Screenshot grounding data:
# # # # #

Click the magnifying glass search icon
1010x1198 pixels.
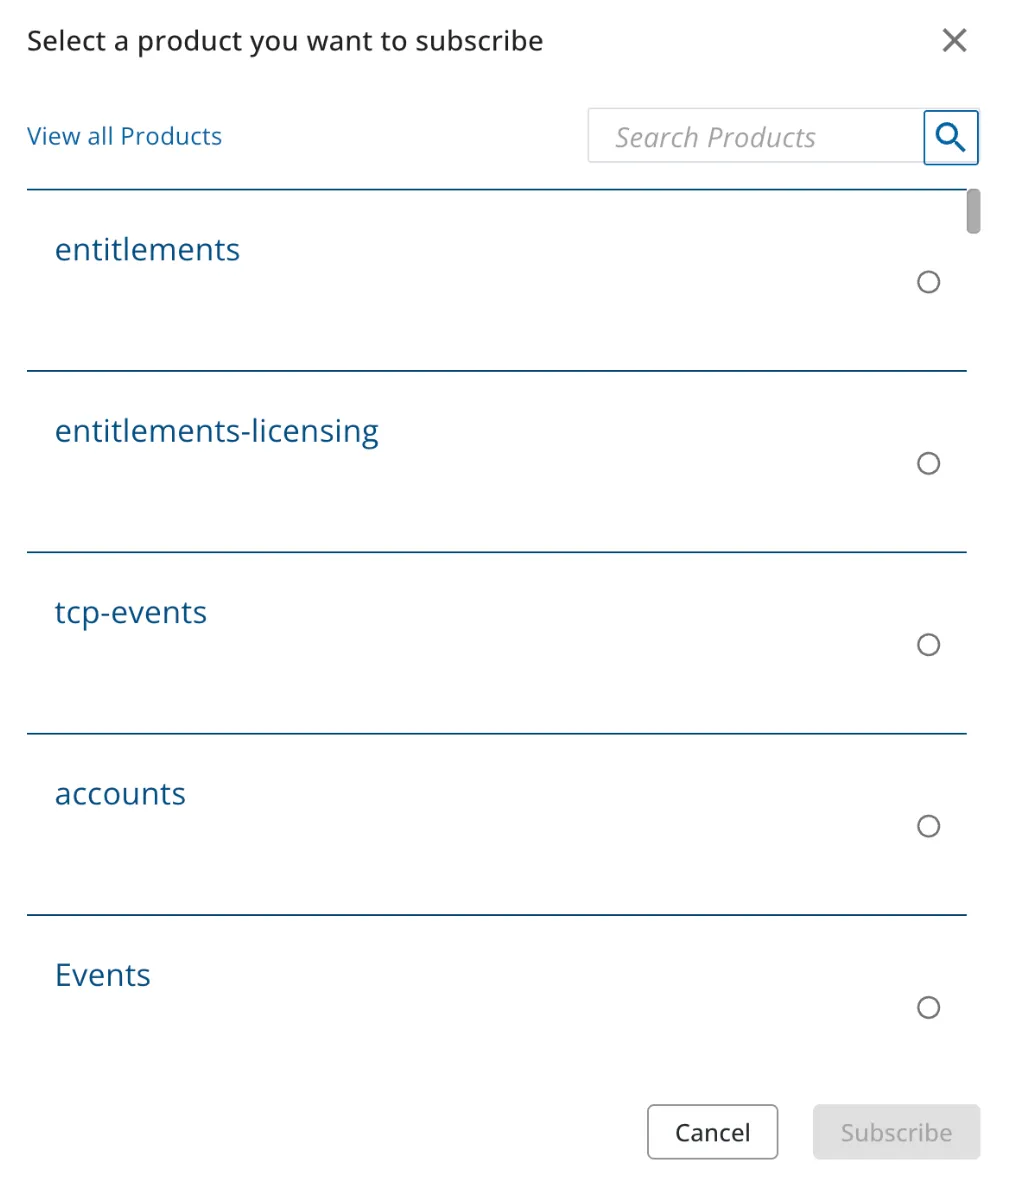click(x=950, y=138)
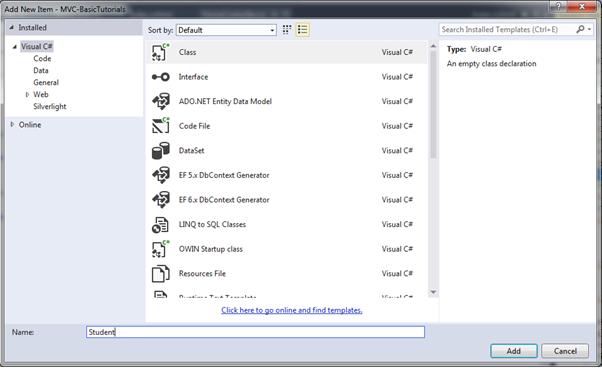Select the Silverlight category

pos(50,107)
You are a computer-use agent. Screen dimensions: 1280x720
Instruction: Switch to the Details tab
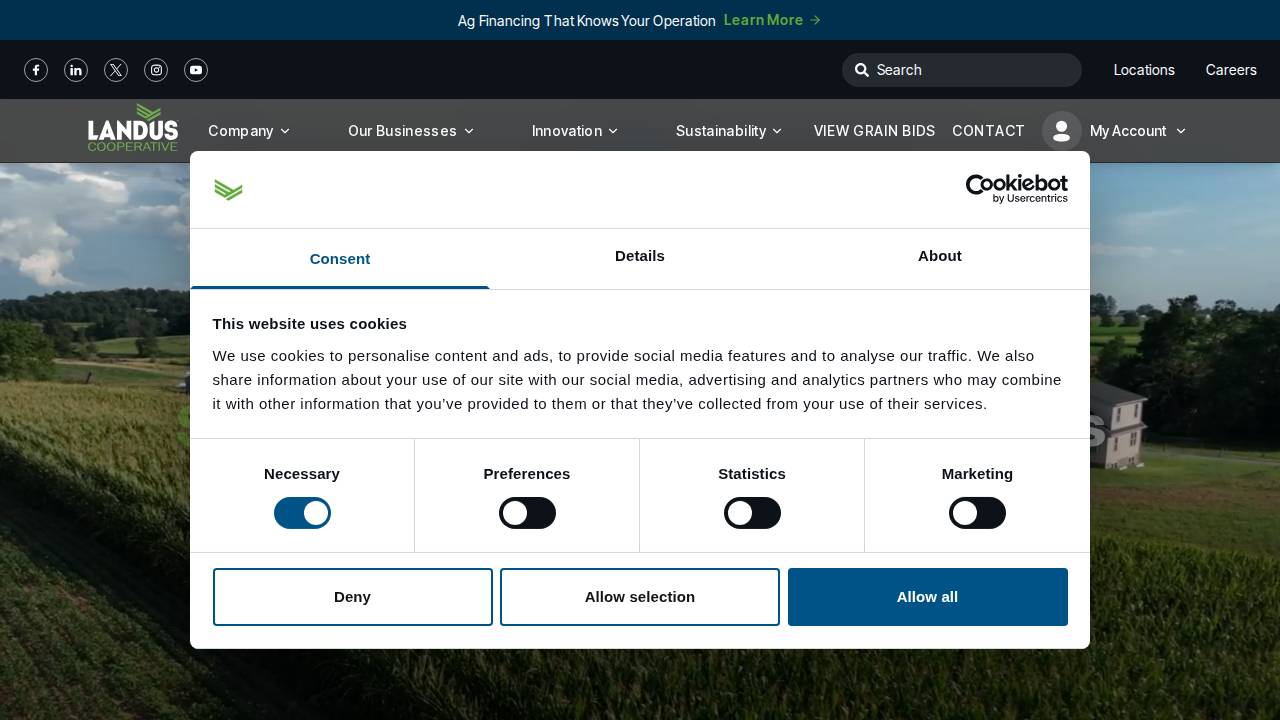(x=640, y=256)
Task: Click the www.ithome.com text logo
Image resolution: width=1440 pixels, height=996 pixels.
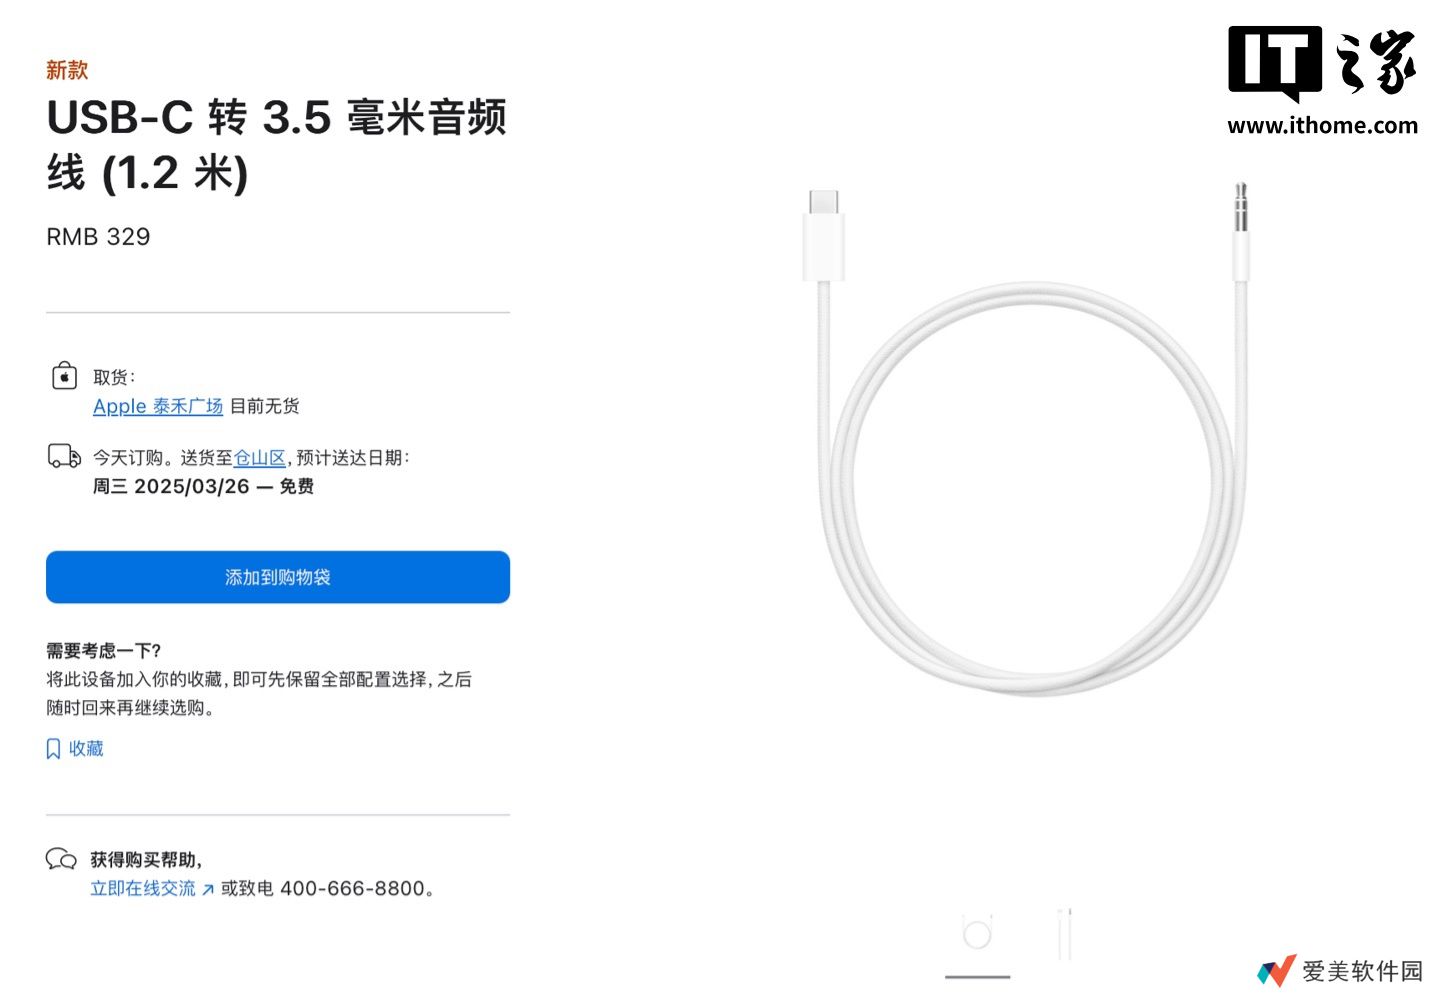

# # # # #

THE PROBLEM → Reproduce the lines above, exactly and exclusively, from the line containing "Task: Click the www.ithome.com text logo" down to the last line, both included; pictures are not part of the copy.

RESULT OF THIS TASK →
Task: Click the www.ithome.com text logo
Image resolution: width=1440 pixels, height=996 pixels.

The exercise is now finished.